◆ What the task requires:
Rewrite the part of the records that opens with the line containing "Task: Click the" and runs through the end of the records, putting "Summary" in place of "Overview" and keeping everything else the same. Omit the pictures from your answer.

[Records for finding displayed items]
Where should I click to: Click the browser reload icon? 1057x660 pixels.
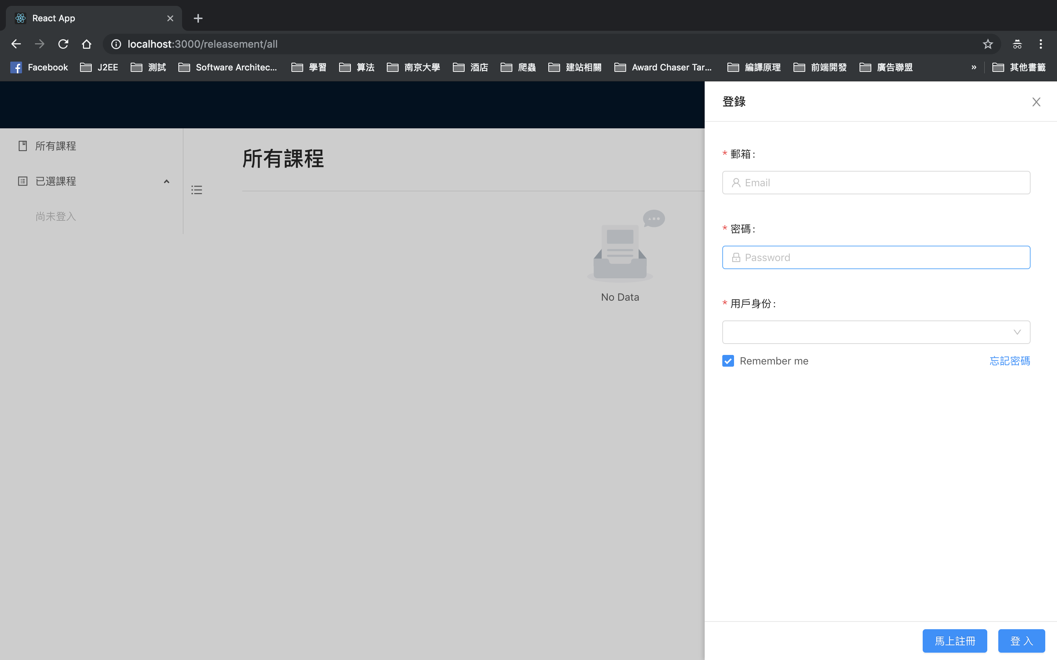click(63, 44)
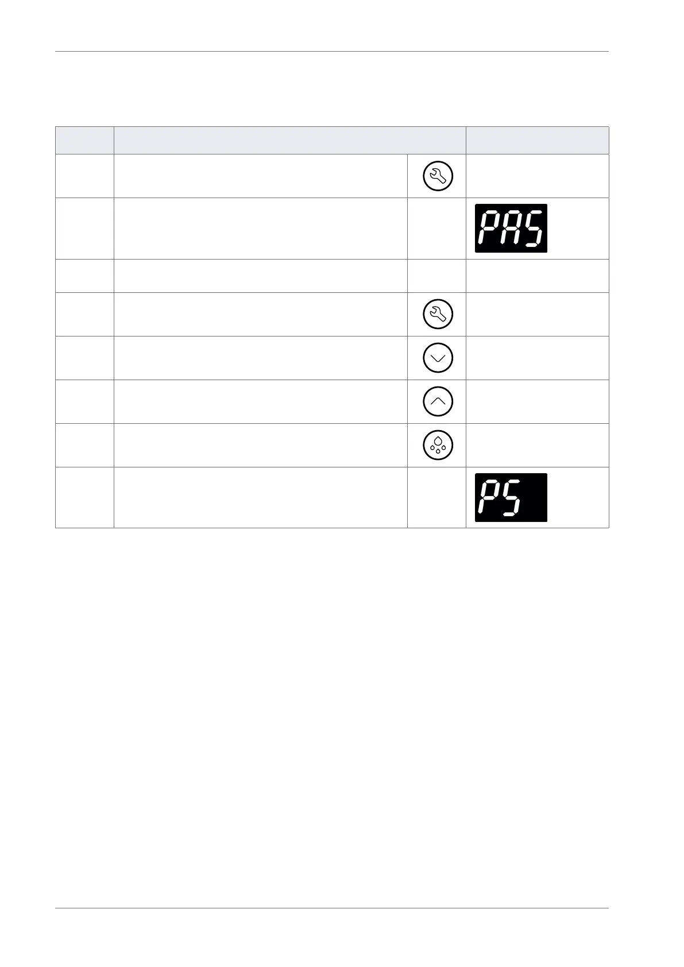Click the small empty icon cell left of PAS display
The image size is (684, 967).
click(436, 229)
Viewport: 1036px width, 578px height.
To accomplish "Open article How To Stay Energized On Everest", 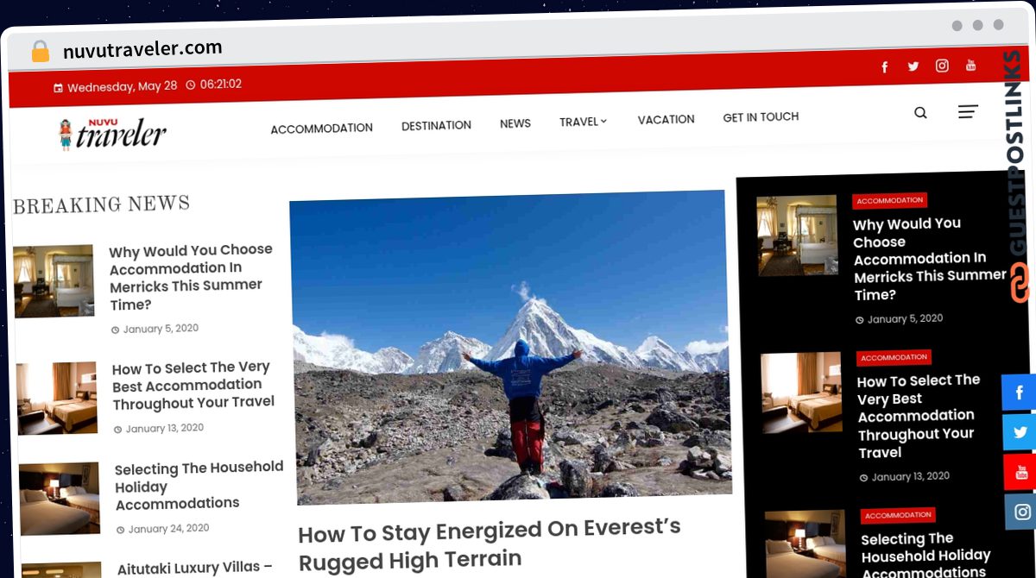I will point(490,545).
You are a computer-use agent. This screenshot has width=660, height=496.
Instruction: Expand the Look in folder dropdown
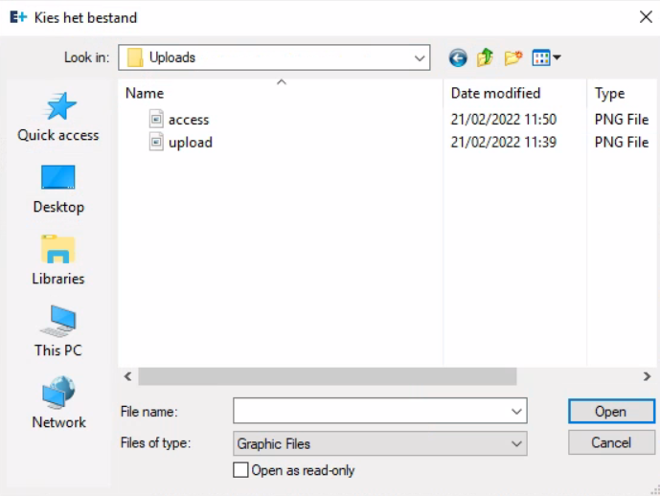pos(420,58)
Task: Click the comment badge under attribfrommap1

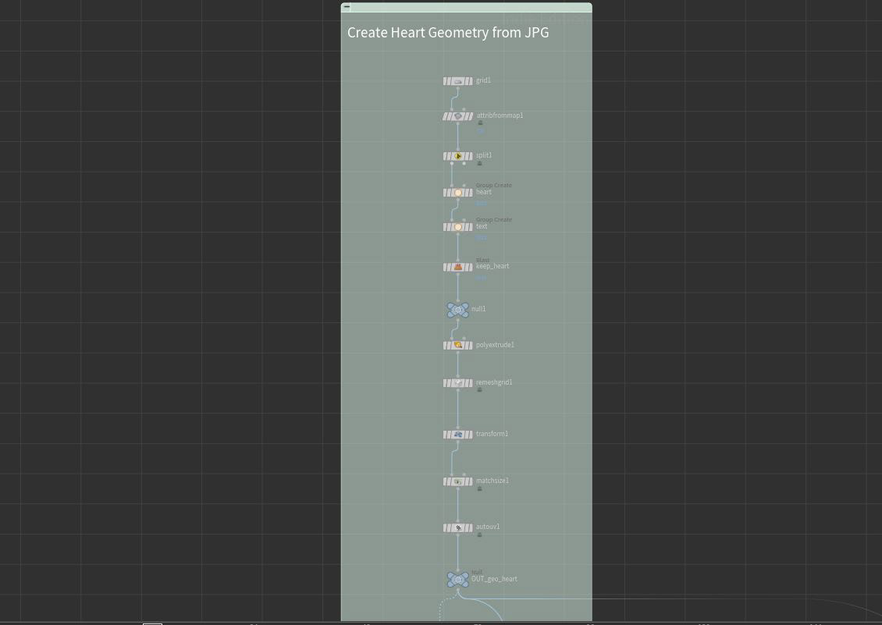Action: 479,123
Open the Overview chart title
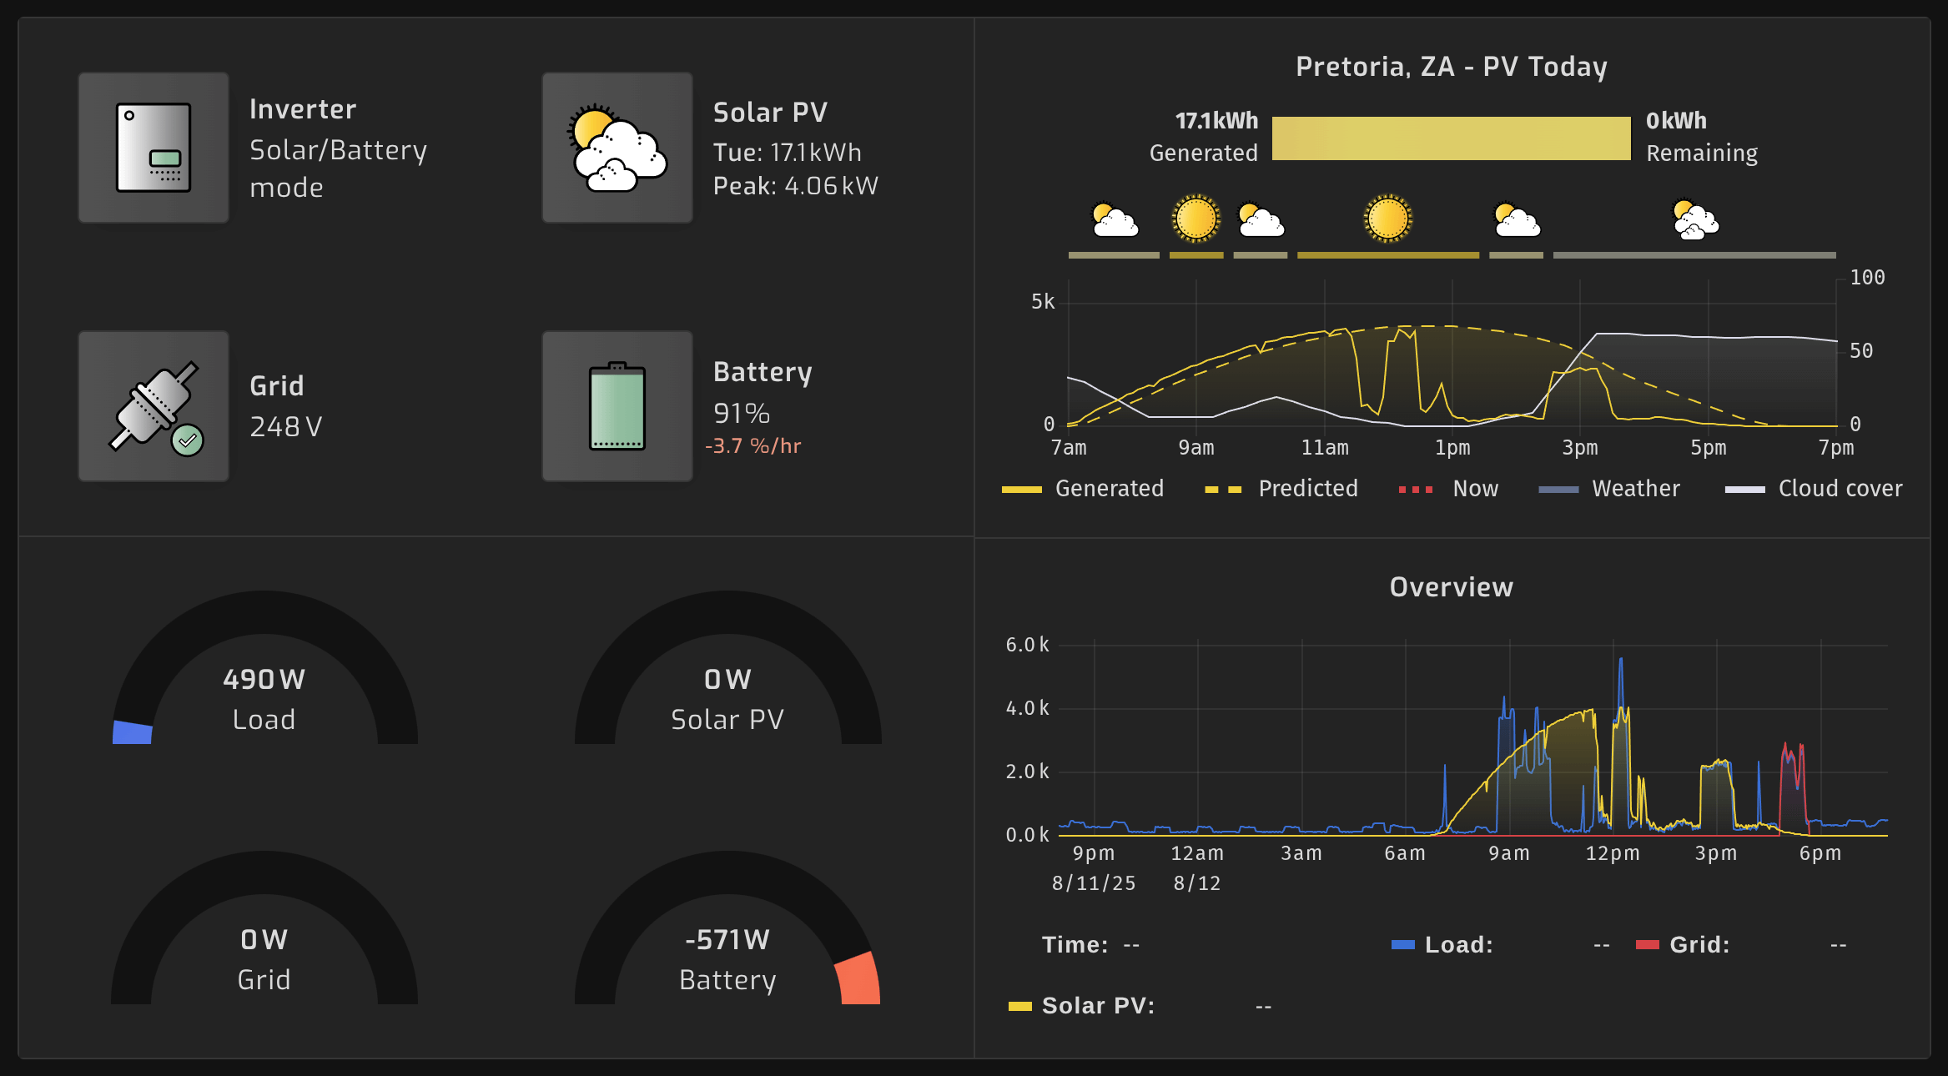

◆ Result of the task:
Task: Click the comment badge under attribfrommap1

Action: 479,123
Open the Summary chart title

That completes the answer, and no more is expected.